Le discours du président Macron à l’Université de Ouagadougou est un modèle du genre. Certains commentateurs estiment que Macron a réussi un show diplomatique en mettant les responsables politiques africains en face de leurs responsabilités. C’est vrai pour l’électrification de l’Afrique : en répondant à une étudiante qui lui posait la question relative à l’électrification, Macron a dit que c’était du ressort du Président burkinabé. Cette réponse est intéressante car elle met le focus sur la nécessité des Présidents africains à prendre en charge les problèmes de développement de leurs pays, ce qui ne semble être le cas, surtout en Afrique francophone au sein de laquelle la corruption fait flores.
Macron a introduit une méthode et une stratégie. La méthode vise à parler de façon franche en dépoussiérant les vieilles habitudes de la Françafrique, véritable réseau de liens réciproques entre les dirigeants français et leurs homologues africains. Macron sait que la jeunesse africaine est avide de responsabilités et désire exister par elle-même grâce à son travail. Le Président Macron ne s’y est pas trompé et la stratégie visant à mettre l’accent sur la jeunesse et l’entrepreneuriat doit être saluée car, au-delà des poncifs traditionnels dans les relations entre l’Afrique et la France, le Président Macron construit progressivement une nouvelle route partagée par les Africains et les Français.

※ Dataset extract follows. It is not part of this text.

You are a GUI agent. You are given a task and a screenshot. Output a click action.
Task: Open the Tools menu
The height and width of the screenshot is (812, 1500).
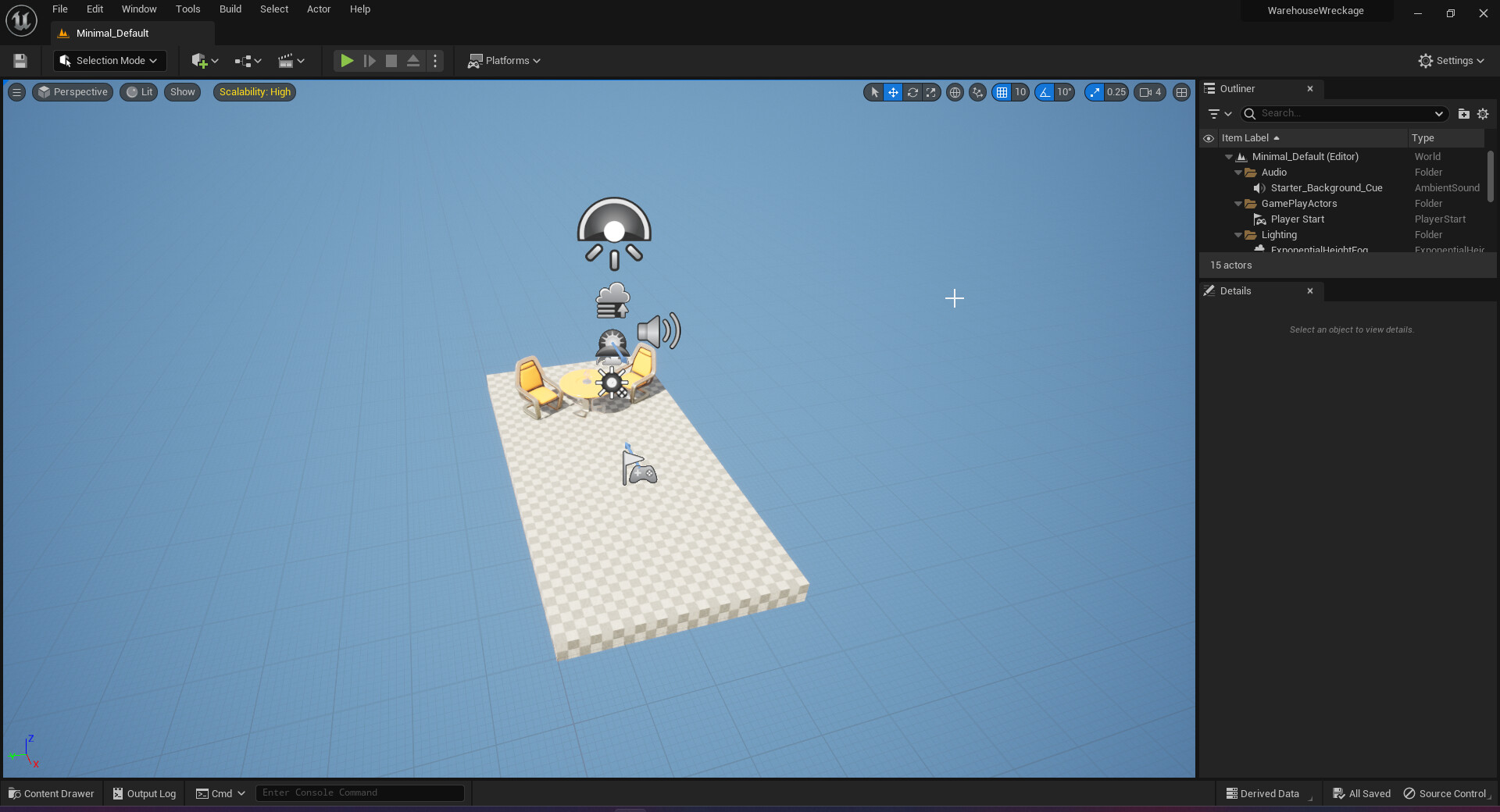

Pour Macron, la politique française en Afrique doit dépasser la zone francophone et concerner aussi la zone anglophone. On a ici la justification de son voyage au Ghana.
La rupture macronienne dans la politique française vis-à-vis de l’Afrique
Il n’y a pas de politique africaine de la France et encore moins une politique du grand frère par rapport au cadet africain mais une politique française en Afrique dominée par l’influence que la France peut avoir sur le continent, compte-tenu des relations anciennes entre la France et l’Afrique mais surtout parce que Macron est un jeune Président français qui n’a pas à s’excuser et encore moins à se repentir des crimes commis par ses ancêtres français pendant les périodes de l’esclavage et de la colonisation.
Macron reconnait que l’esclavage et la colonisation sont des crimes contre l’humanité, la France doit regarder son histoire en face mais, pour autant, il ne s’agit ni de se repentir, ni de s’excuser. Il demande aux Africains de dépasser la posture larmoyante, même s’il sait que les plaies mémorielles ont beaucoup de mal à se cicatriser.
Déclassification du dossier Sankara et remise à plat de certains dossiers comme le franc CFA
L’avantage du Président Macron est qu’il dit les choses de façon très claire et très nette, ce qui n’était pas le cas de ses prédécesseurs (Mitterrand, Chirac, Sarkozy, Hollande) car, derrière les déclarations de principe, il y avait chez ses prédécesseurs une stratégie de ruse au sein de laquelle domine la défense des intérêts français. Macron n’échappe pas à cette défense des intérêts français, mais au moins les choses sont dites, comme c’est le cas pour l’inauguration de la plus grande centrale d’électricité à panneaux solaires financée à hauteur de 30 millions par l’agence française de développement et construite par une filiale de Vinci.
La France va aider la Côte d’Ivoire à bâtir son métro et le Sénégal à construire son train urbain. Dans tous les cas, Macron inaugure une façon de faire, c’est la vérité lors qu’il dit que le dossier Sankara, ancien Président du Burkina Faso de 1983 à 1987 va être déclassifié pour que la vérité soit connue. C’est aussi vrai lorsque, sans le dire, il s’adresse à certains intellectuels et présidents africains qui estiment que le Franc CFA ne favorise pas le développement des pays membres de la zone francophone. Le message de Macron est clair : personne ne retient les Africains francophones dans cette zone, ils peuvent en partir s’ils en expriment le souhait. Au sommet Union africaine/Union Européenne, Macron a décidé de prendre une initiative concernant la traite des personnes en Libye mais, face à cette question, il a tancé les Africains en indiquant leur responsabilité dans l’accélération de cette traite des Noirs des temps modernes.
Voilà donc le nouveau Macron et la nouvelle politique française. Nous sommes rentrés dans le nouveau monde de Macron. Il faut espérer que ces grands principes soient suivis d’actes concrets sur le terrain. Que les Africains arrêtent de pleurer et de se lamenter et qu’ils saisissent leur destin en main pour que la voie partagée recommandée par Macron ne devienne pas un chemin de croix pour les Africains partenaires de la France.